Andrea Rushing was born in Virginia in 1960. At an early age his drawing showed promise, catching the praise and encouragement of his parents and of a family friend who gifted him with materials and advice. By fourteen he was painting in acrylics, and in both execution and subject matter his work was considerably more sophisticated than his years. Yet by his own choice Rushing left college, and painting, for a stint in the Navy and after that for a short stay in the defense industry. It was this detour that broadened Rushing’s perspective and provided a great catalyst for change: he learned, traveled, let the world educate him, and then finally came to understand that painting was his future.

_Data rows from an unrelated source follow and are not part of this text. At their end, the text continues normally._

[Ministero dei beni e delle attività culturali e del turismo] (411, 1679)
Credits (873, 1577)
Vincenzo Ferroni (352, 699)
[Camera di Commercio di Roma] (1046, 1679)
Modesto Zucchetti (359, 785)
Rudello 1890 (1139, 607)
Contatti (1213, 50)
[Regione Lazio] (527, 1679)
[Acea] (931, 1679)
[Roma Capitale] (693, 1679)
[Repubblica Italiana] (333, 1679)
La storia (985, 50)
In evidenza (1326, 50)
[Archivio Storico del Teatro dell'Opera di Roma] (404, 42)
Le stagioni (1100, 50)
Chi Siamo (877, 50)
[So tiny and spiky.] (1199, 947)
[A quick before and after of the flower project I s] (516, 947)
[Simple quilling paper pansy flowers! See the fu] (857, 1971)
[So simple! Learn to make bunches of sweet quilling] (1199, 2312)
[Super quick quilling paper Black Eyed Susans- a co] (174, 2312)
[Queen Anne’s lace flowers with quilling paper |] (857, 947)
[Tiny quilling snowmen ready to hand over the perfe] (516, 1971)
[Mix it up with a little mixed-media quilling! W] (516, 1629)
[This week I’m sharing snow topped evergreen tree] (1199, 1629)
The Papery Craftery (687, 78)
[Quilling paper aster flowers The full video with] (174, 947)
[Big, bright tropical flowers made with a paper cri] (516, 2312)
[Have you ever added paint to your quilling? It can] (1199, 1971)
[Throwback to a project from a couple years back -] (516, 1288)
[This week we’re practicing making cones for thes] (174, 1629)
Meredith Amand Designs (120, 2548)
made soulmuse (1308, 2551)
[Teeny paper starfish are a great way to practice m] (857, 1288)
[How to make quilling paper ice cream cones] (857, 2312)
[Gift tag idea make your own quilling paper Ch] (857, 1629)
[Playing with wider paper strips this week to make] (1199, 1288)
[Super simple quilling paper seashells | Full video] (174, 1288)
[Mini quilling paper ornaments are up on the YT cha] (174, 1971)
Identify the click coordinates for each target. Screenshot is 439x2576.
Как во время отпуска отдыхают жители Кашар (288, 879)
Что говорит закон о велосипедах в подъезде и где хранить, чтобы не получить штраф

Rushing returned to creative work, studied at the Academy of Art in San Francisco and for the first time found himself around other artists, and other people, who thought and felt as he did. From there the artist began to paint and recognition followed: he has had one man shows at San Diego State University, San Marcos State University, and at the San Diego Museum of Art. Currently his work hangs in the Michael J. Wolf Gallery in San Diego, and in the Heritage Art Gallery and the Reginald Ingraham Gallery in Los Angeles.
His is a distinctly European sensibility, driven by a profound interest in the human condition and by the insights humanity displays in response to that condition. At its lightest Rushing’s work suggests Magritte, showing life in an amused juxtaposition; at its most intense, Dali or Rousseau, where man and image confront each other in unnerving contrast. Rushing’s great power as a painter lies in his insights into human nature — sometimes as in studies of rich symbolism; other times in straightforward portraiture, where his brushwork reveals the sitter’s truth and destiny. And always things are rendered with compassion and elegance.
“I never call myself an artist,” says Rushing. “I am a painter. I don’t wait for inspiration; I just do the work. There are so many things that can derail creativity. That’s why criticism or praise are equally dangerous, and why ultimately it’s useless. My only job is to continue to mature as an artist, learning how to paint freely and paint comfortably. But it will always be just one step at a time, a painting, like a construction. A chair for example. It needs to be comfortable, it needs to be functional and beautiful. But it’s a built thing and if it’s done well it will stand up. Paintings I think are the same, they have to build one step at a time and they have to be true in order to last.”